What you should do => Only the lines from the one with "Given: Open section 3.1 机床电气原理图及绘制 link" through the final line below belong in the answer, copied exactly and without pictures.

════

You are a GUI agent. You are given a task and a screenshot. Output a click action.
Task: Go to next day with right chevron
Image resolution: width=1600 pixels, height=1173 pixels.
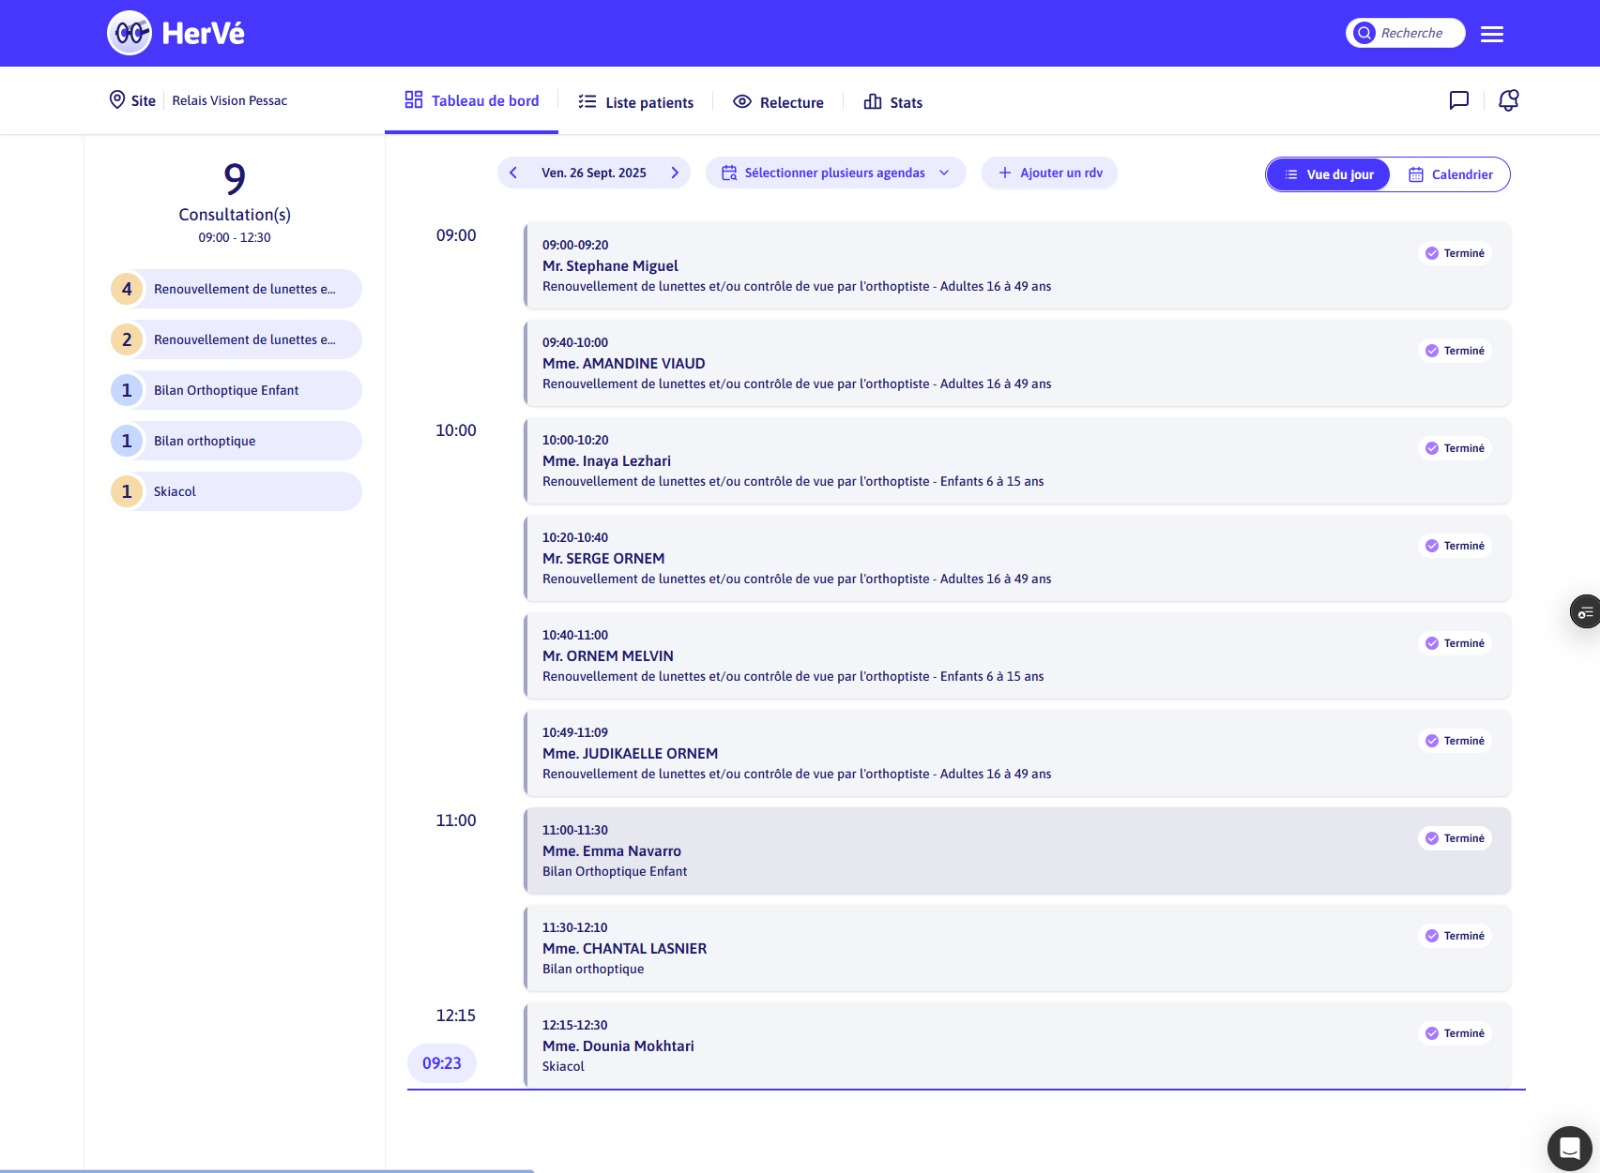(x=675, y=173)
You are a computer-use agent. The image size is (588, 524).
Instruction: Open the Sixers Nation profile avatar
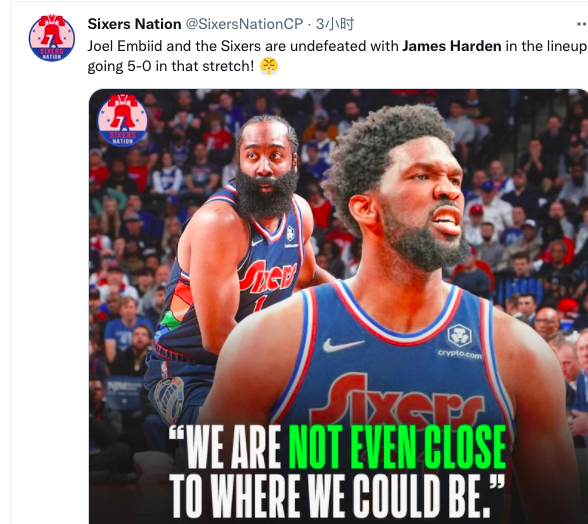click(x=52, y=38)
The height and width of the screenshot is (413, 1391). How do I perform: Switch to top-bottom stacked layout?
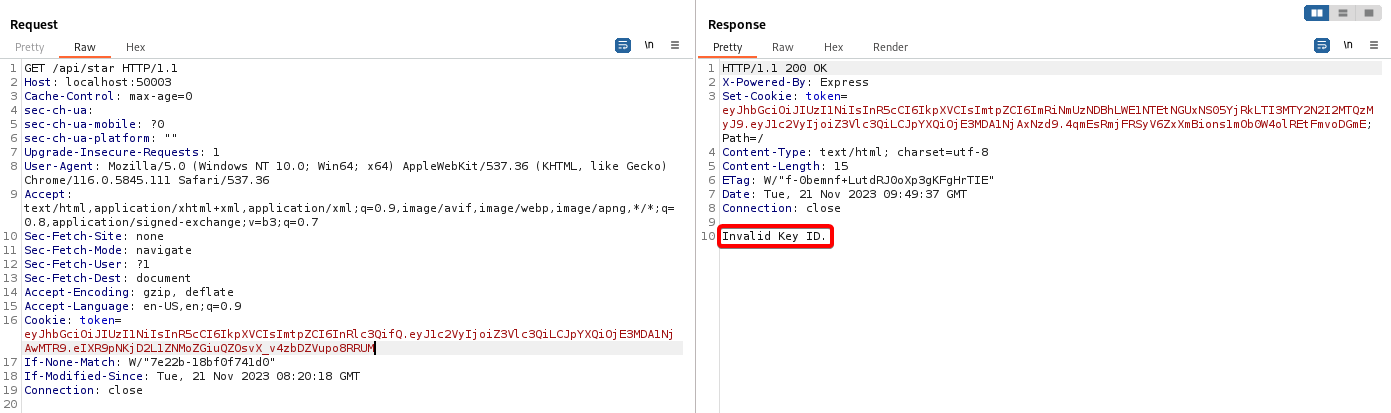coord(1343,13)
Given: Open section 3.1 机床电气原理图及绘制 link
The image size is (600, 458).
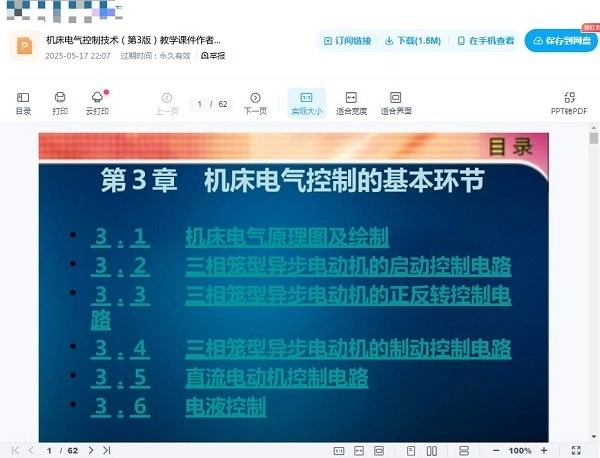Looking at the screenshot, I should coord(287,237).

════

Response box =>
Given: Open section 3.1 机床电气原理图及绘制 link
The image size is (600, 458).
Looking at the screenshot, I should coord(287,237).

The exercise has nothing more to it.